Technical discussion for those interested in Supermodel development and Model 3 reverse engineering. Prospective contributors welcome.
Forum rules
Keep it classy!

  • No ROM requests or links.
  • Do not ask to be a play tester.
  • Do not ask about release dates.
  • No drama!

How the Real3D configuration registers (0x9C) work

Postby gm_matthew » Fri Aug 11, 2023 4:33 am

By studying the Real3D library files in Ghidra, I've figured out what the Real3D configuration registers actually do.

Code: Select all
  local_118 = 0;
  local_14c = *(int *)(g_API_Data + 0x518) + *(int *)(g_API_Data + 0x51c) >> 2;  // _pingpong_size + _update_size
  local_11c = *(int *)(g_API_Data + 0x518) >> 2;                                 // _pingpong_size
  if ((*(uint *)(g_API_Data + 0x7e0) >> 1 & 1) != 0) {
    local_118 = 4;
    local_14c = local_14c + 4;
    local_11c = local_11c + 4;
  }
  if ((*(uint *)(g_API_Data + 0x7e0) >> 1 & 1) == 0) {
    local_1c = local_11c;    // 0x9c000000
    local_18 = local_118;    // 0x9c000004
    local_14 = local_14c;    // 0x9c000008
    _PRO_IO(&local_e0,0x31,local_118 << 2 | 0x8c000000,0xffffffff,0);
    _PRO_IO(local_110,0xc,local_118 * 4 + 0xc4U | 0x8c000000,0xffffffff,0);
    _PRO_IO(local_13c,8,0x8c0000f4,0xffffffff,0);
    _PRO_IO(&local_e0,0x31,local_14c << 2 | 0x8c000000,0xffffffff,0);
    _PRO_IO(local_110,0xc,local_14c * 4 + 0xc4U | 0x8c000000,0xffffffff,0);
    _PRO_IO(local_13c,8,(local_14c + 0x3d) * 4 | 0x8c000000,0xffffffff,0);
    _PRO_Flush();
    _PRO_IO(&local_1c,3,0x9c000000,0xffffffff,0);
    _PRO_Flush();
  }

(g_API_Data + 0x518) points to _pingpong_size, (g_API_Data + 0x51c) points to _update_size, and (g_API_Data + 0x7e0) points to _offline_mode.

0x9C000000 is the size of the ping pong buffer (high culling RAM) in 32-bit words. 0x9C000008 is the combined size of the ping pong buffer and the update buffer in 32-bit words. Notably, all games leave a gap at the start of low culling RAM twice as large as the combined size of the ping pong and update buffers; it seems that both of these are double-buffered. For example, Scud Race sets 0x9C000008 to 0x18000 (0x60000 bytes), and never writes to low culling RAM lower than 0x8C0C0000. The update buffer is probably used to store updated polygon and texture data while the Real3D Pro-1000 is busy rendering, and then updates the polygon RAM and texture RAM (perhaps even low culling RAM?) when it has finished rendering the frame.

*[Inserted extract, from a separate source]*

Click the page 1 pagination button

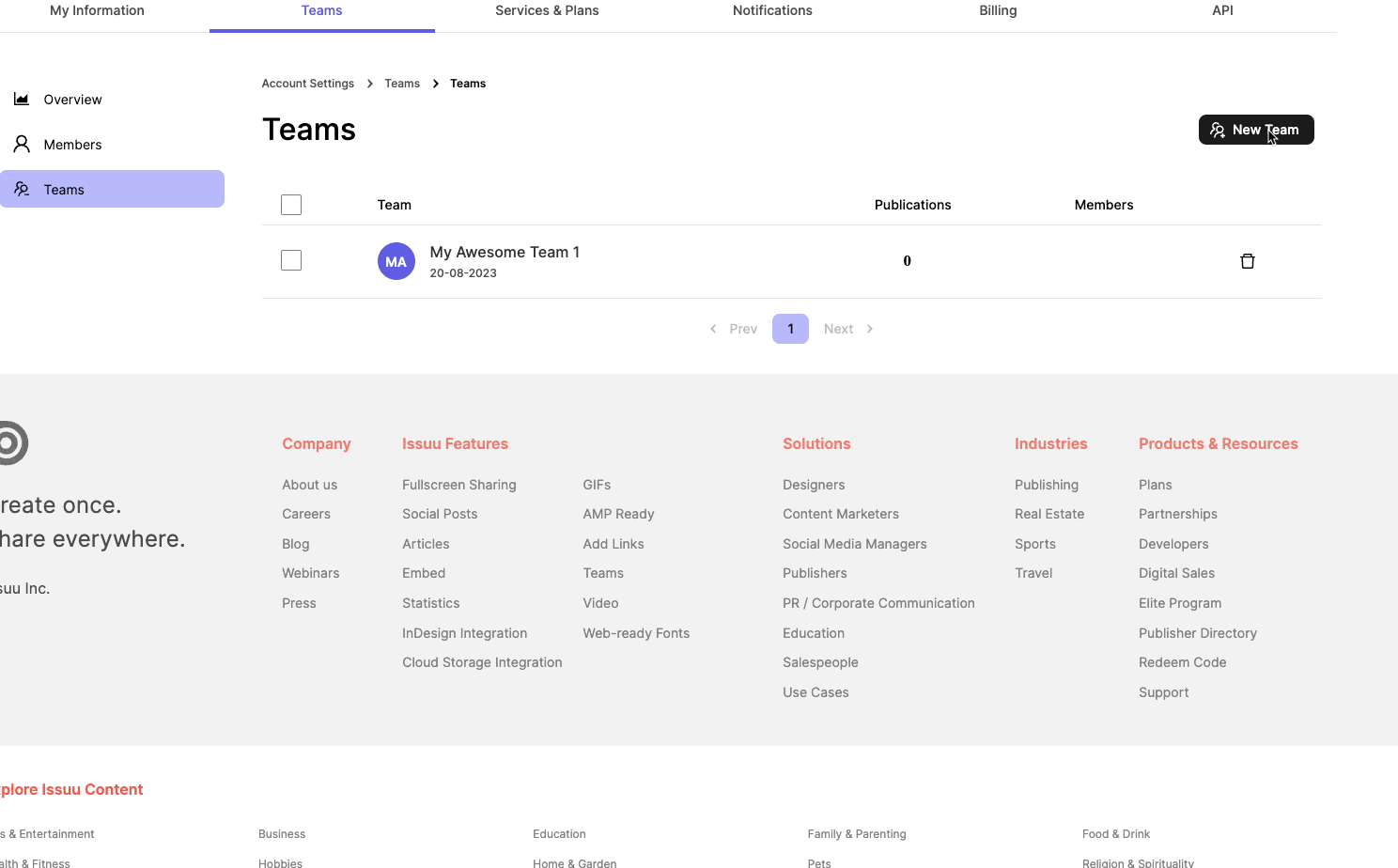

0x9C000004 specifies a bunch of flags, but the only one that varies at all across games is _offline_mode; the PC does not send data to the Pro-1000 in offline mode. All games except for Sega Rally 2 and Star Wars Trilogy Arcade have this flag enabled, so I'm guessing it only affects receiving data from a PC via SCSI and does not affect data sent internally.

Well that's another little mystery solved :)
gm_matthew
 
Posts: 224
Joined: Fri Oct 07, 2011 7:29 am
Location: Bristol, UK

Re: How the Real3D configuration registers (0x9C) work

Postby Bart » Sat Aug 12, 2023 9:09 pm

Awesome work. What do you think the update buffer is wired up to?

If low culling RAM contains *both* parts of the ping pong RAM (high culling RAM), I take it then that the actual memory is mapped to what we call low culling RAM, and the high culling RAM region (ping pong buffer) is simply dynamically remapped to point to one or the other part of this reserved region, as defined by the configuration registers.

But update RAM seems a bit ambiguous. Texture memory is written via a FIFO. Polygon RAM looks more like an actual RAM region. Do you think data is copied out of polygon RAM into the update buffer? Is it possible the update buffer is only to implement the texture FIFO?
User avatar
Bart
Site Admin
 
Posts: 3086
Joined: Thu Sep 01, 2011 2:13 pm
Location: Reno, Nevada

Re: How the Real3D configuration registers (0x9C) work

Postby gm_matthew » Sun Aug 13, 2023 4:41 am

Bart wrote:Awesome work. What do you think the update buffer is wired up to?

If low culling RAM contains *both* parts of the ping pong RAM (high culling RAM), I take it then that the actual memory is mapped to what we call low culling RAM, and the high culling RAM region (ping pong buffer) is simply dynamically remapped to point to one or the other part of this reserved region, as defined by the configuration registers.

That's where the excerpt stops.